**Directions for this task:** Restate word for word the lines below that run from the one holding "Click the 日线 label at bottom left" through the one holding "Task: Switch to the 項目別 properties tab", inclusive. Pictures don't belong in the copy.

**Dataset extract:**
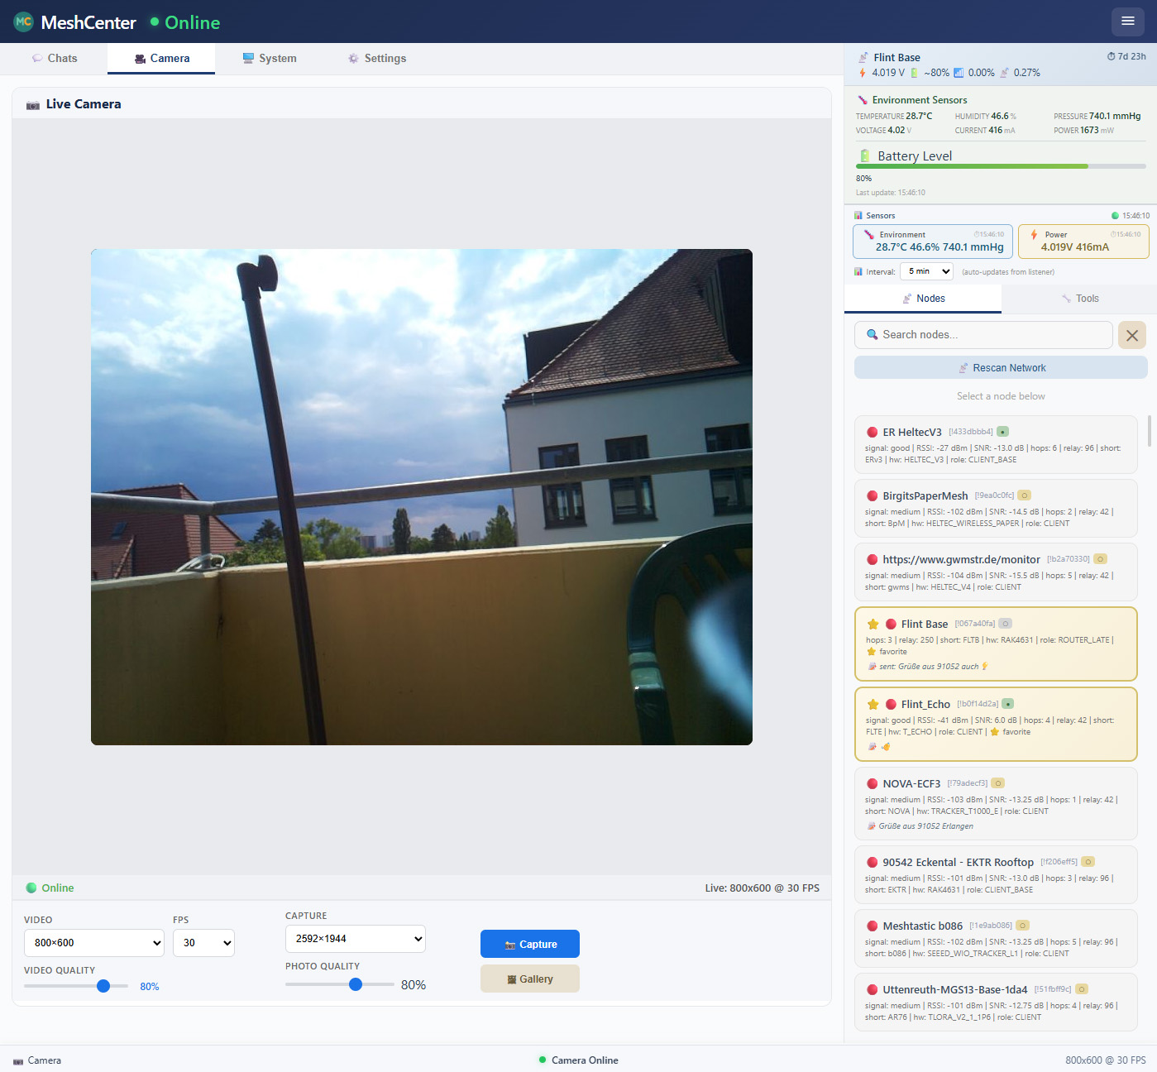This screenshot has height=1072, width=1157.
Task: Click the badge next to BirgitsPaperMesh ID
Action: pyautogui.click(x=1024, y=495)
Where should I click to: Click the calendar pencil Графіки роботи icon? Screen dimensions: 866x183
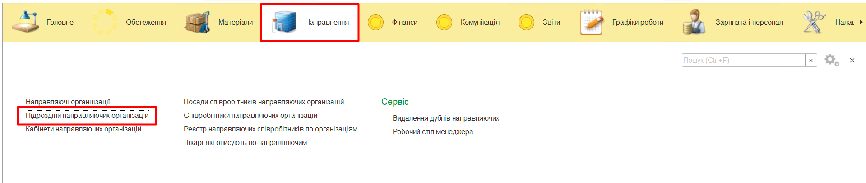pyautogui.click(x=592, y=22)
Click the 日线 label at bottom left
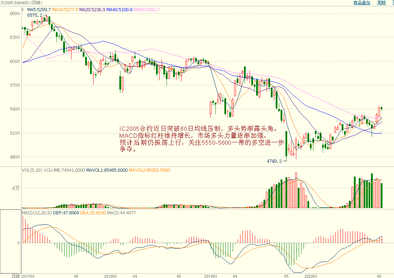Screen dimensions: 394x278 15,276
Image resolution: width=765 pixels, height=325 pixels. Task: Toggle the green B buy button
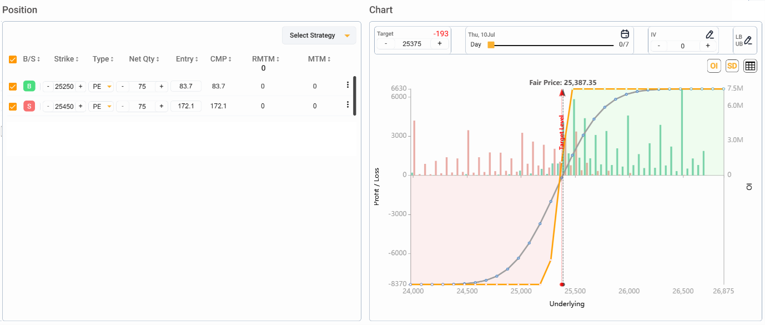pos(29,86)
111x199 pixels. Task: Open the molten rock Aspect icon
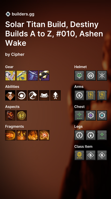[10, 115]
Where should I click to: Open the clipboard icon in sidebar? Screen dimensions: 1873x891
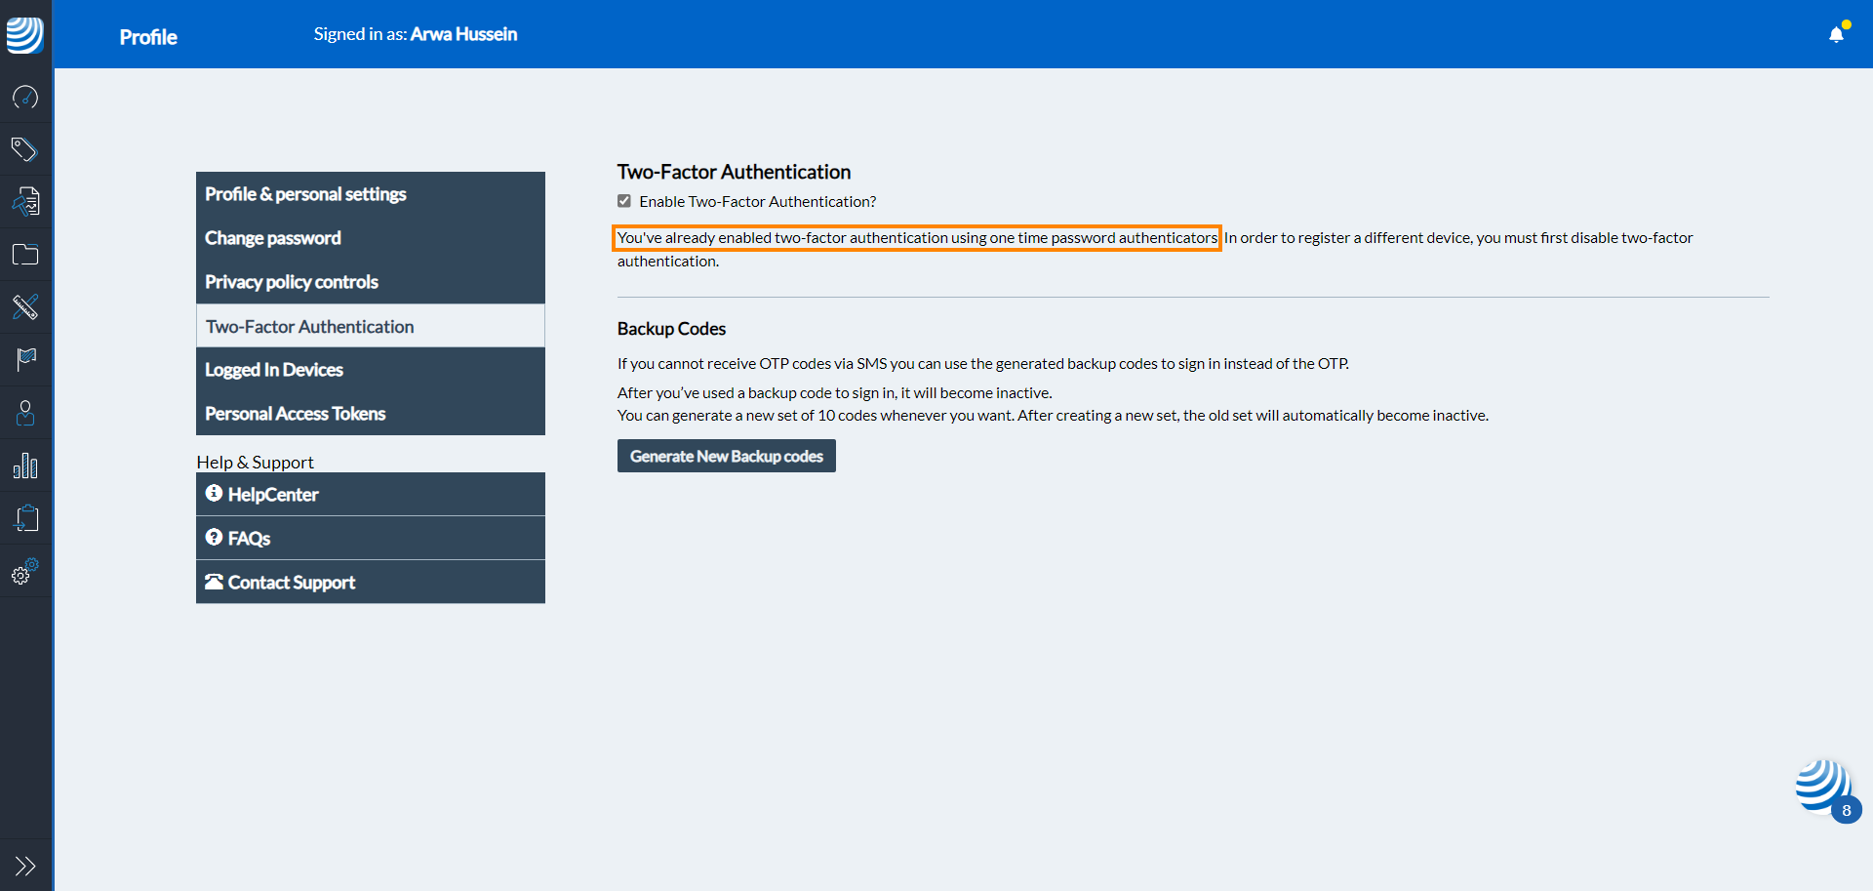(25, 518)
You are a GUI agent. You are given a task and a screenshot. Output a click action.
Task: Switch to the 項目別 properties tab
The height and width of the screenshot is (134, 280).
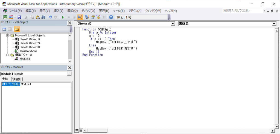click(x=17, y=79)

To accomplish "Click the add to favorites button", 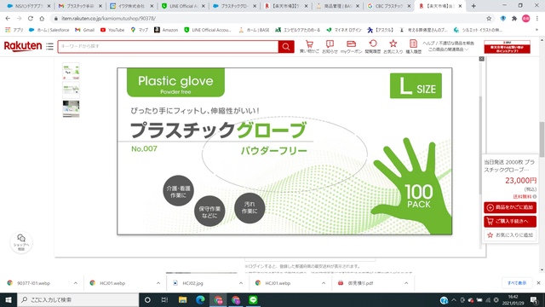I will [510, 235].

**Response area:**
Click the 日线 label at bottom left
Screen dimensions: 394x278 15,276
Image resolution: width=765 pixels, height=325 pixels. Task: Toggle the green B buy button
pos(29,86)
111x199 pixels. Task: Open the molten rock Aspect icon
[10, 115]
Where should I click to: Open the clipboard icon in sidebar? Screen dimensions: 1873x891
(25, 518)
You are a GUI agent. You are given a task and a screenshot. Output a click action.
Task: Switch to the 項目別 properties tab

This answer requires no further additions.